[[ EXERCISE INPUTS open ]]

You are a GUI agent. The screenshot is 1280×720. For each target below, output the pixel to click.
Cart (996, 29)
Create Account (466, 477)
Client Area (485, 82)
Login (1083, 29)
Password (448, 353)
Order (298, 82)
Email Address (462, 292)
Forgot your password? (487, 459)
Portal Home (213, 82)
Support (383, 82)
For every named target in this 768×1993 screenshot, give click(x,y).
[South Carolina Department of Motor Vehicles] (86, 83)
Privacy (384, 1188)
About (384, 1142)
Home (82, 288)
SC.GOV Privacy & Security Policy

[[ EXERCISE INPUTS closed ]]

(TASK DIRECTIONS):
Each entry above needs to be returned exactly as written.

(EXERCISE ANSWER):
You are a GUI agent. The screenshot is 1280×720. For each target below, output the pixel to click.
Cart (996, 29)
Create Account (466, 477)
Client Area (485, 82)
Login (1083, 29)
Password (448, 353)
Order (298, 82)
Email Address (462, 292)
Forgot your password? (487, 459)
Portal Home (213, 82)
Support (383, 82)
For every named target in this 768×1993 screenshot, give click(x,y).
[South Carolina Department of Motor Vehicles] (86, 83)
Privacy (384, 1188)
About (384, 1142)
Home (82, 288)
SC.GOV Privacy & Security Policy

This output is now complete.